Threat Alert: What to Watch For

• Cybercriminals have launched a series of phishing attacks using the threat of employee transfers and terminations as a lure. The phishing emails use the subject line "Annual Transfer list & Terminated Employees.”
• While the email from field says it is from “Human Resources Management Section,” the sending address is a Gmail account. 
• The phishing emails contain a legitimate Dropbox link purporting to lead to a document outlining employee transfers or terminations. Clicking on the link leads to the installation of malware. 

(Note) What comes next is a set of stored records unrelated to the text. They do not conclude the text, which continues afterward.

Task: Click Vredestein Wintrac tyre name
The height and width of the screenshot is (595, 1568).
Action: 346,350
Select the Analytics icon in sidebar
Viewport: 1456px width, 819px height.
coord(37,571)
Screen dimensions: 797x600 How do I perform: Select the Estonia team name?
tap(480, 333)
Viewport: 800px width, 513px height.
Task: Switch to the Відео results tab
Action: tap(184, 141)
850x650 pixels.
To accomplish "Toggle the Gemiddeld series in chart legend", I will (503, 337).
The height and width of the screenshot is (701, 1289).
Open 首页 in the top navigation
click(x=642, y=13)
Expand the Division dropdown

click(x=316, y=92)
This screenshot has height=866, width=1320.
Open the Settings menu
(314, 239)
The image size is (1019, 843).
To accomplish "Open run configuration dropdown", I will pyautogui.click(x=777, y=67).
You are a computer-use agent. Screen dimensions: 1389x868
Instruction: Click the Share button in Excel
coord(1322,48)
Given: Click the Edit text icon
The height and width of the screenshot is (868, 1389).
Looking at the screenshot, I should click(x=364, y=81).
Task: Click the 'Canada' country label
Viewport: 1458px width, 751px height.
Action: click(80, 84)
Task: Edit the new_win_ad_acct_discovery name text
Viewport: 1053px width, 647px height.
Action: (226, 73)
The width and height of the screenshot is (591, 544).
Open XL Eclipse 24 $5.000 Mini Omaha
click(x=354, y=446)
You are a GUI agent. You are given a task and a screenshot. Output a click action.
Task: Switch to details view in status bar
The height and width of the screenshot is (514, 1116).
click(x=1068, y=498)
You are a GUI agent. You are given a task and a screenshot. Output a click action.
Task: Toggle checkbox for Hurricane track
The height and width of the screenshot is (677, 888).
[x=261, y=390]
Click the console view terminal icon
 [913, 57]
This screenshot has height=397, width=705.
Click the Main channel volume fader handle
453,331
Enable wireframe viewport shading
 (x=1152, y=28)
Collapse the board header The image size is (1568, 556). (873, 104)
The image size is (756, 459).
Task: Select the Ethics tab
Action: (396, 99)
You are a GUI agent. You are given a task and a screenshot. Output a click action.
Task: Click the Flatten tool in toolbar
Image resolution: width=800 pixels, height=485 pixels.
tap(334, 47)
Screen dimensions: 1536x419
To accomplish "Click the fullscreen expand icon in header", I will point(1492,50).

Key Action: Report Suspicious Emails

• Report ANY suspicious emails using the Phish Alarm button in your email menu bar. 
• Remember: Our organization occasionally sends phishing simulations that are used to evaluate the potential impact of a real phishing attack. Report any emails that match the tactics described above. 
• If a reported message is a simulation, you will see a notification alerting you to that. No further action is needed on your part. 
• If a reported message was not a simulation, and you are concerned about a time-sensitive request, you must take additional steps to verify the email is valid before acting on it. 

Tips to Remember (at Work and at Home)

• Verify the legitimacy of any unsolicited/unexpected email before you interact with it, especially if it directs you to click on a link. It can be tempting to click on a “call-to-action.” But if you notice a subtle change or inconsistency within a message claiming to be from HR or another internal department, don’t ignore it—report it.
• Keep in mind that cybercriminals regularly abuse legitimate services like Dropbox. Abusing legitimate services gives cybercriminals and their lures an additional air of legitimacy. If you see an unexpected email linking you to an unknown document, it should be regarded as potentially malicious.
• Remain alert to phishing indicators. Mismatches between sending addresses and an organization’s name are always warning signs. Matters regarding employee transfers or terminations would never be sent from a sending address outside of the organization.